Tori WhoDat — Krewe Dentials Mixtape (self-released)
When I said these are reviews of records we might have missed, I meant it. The Krewe Dentials Mixtape was released a year ago last week, yet this is the first time we've written anything about it. Krewe Dentials has almost as many different producers as it does tracks, making for a pretty diverse mixtape even though it stays within the confines of modern Southern rap. Memphis rapper Lil Wyte makes appearances on the Krewe Dentials tracks "Smoke Sum" and "Bad Bitches," and it's no surprise that those are the mixtape's two strongest songs. Local MC Lucha Luciano also makes an appearance on the murder-obsessed track "Hitchcock," but "We Do This" proves Tori WhoDat can definitely handle a beat without relying on established guest artists. At 17 tracks, Krewe Dentials is a great introduction to WhoDat, DJ Crumbs, and the rest of this local hip-hop sect.
Best Track: "We Do This."
Reserving Dirtnaps — Reserving Dirtnaps EP (Self Released)
When you name your band Reserving Dirtnaps, chances are you aren't interested in showering the world with a positive message. Reserving Dirtnaps features members of Clenched Fist and Dead City, two groups who proudly waved the banner of Memphis-style hardcore. While Clenched Fist hold the throne of the heaviest hardcore band in Memphis, Reserving Dirtnaps are becoming one of the premier hardcore bands in town, routinely getting the opening slot when similar touring bands come through. The Reserving Dirtnaps EP features five tracks of heavy modern hardcore, and while vocals and riffs are what normally stand out on hardcore albums, the drumming on Reserving Dirtnaps is also pretty incredible.
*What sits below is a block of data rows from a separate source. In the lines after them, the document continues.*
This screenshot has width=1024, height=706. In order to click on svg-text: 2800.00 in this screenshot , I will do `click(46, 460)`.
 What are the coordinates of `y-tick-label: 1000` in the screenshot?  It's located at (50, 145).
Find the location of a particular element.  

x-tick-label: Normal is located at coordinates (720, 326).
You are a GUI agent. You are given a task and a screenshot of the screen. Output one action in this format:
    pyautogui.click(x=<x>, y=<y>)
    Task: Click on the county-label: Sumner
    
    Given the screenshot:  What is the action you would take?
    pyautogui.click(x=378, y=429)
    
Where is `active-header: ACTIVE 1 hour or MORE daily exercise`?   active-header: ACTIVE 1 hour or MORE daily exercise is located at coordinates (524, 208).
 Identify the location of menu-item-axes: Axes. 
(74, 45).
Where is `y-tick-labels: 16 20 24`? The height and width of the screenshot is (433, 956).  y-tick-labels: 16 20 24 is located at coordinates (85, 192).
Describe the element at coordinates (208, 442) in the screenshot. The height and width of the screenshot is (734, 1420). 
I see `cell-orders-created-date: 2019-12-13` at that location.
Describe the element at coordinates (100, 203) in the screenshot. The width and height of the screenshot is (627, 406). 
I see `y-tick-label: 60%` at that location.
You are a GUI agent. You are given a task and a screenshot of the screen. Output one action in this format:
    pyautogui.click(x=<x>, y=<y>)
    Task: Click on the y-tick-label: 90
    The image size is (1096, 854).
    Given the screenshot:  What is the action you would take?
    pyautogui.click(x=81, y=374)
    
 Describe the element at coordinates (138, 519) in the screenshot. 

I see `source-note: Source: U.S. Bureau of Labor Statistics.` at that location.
Physical copies of Reserving Dirtnaps are sold out, but the EP is still available for download online.
Best Track: "No Consent."
Manateees — Sit and Spin (Pelican Pow Wow)
Even if the local music press missed out on this release, media outlets like Pitchfork and Terminal Boredom had no problem calling Sit and Spin one of the most gruesome and grisly punk albums released last year. While their earlier singles might have dipped into the dark side of garage rock (and black metal), Sit and Spin is for the most part a melodic punk album, with front man Abe White singing instead of howling and screaming over harsh stabs of noise. Sit and Spin wound up on plenty of year-end lists in 2014, and Manateees toured all the way to the West Coast last summer on their signature brand of "1-2-F-U" punk rock. After a handful of well-received singles, Sit and Spin is the victory lap for Manateees and proof that White has plenty more up his sleeve.
Best Track: "Cold and Rhythmic."
Naan Violence — Naan Violence (Zap Records)
File under most likely to be played in Ebbo's Spiritual Supply House. Naan Violence is the project of Arjun Kuhlharya, a sitar player from Atlanta who spends his time in Memphis when he's not on tour. Kuhlharya calls Naan Violence "Transcendental Free-Sitar," and that's a pretty accurate description, with the three songs on the album going well over the 10-minute mark. Recorded by Andrew McCalla, Naan Violence features tablas, synthesizer, flute, and a whole lot of spaced-out sitar. Kuhlharya's willingness to take his show on the road and play in places that you wouldn't normally hear the sitar (dive bars) has sent him all over the country, and he's currently gearing up for another summer tour. It's limited to 400 copies, so act fast.
Best Track: "High Noon Tea at the Connected Gates."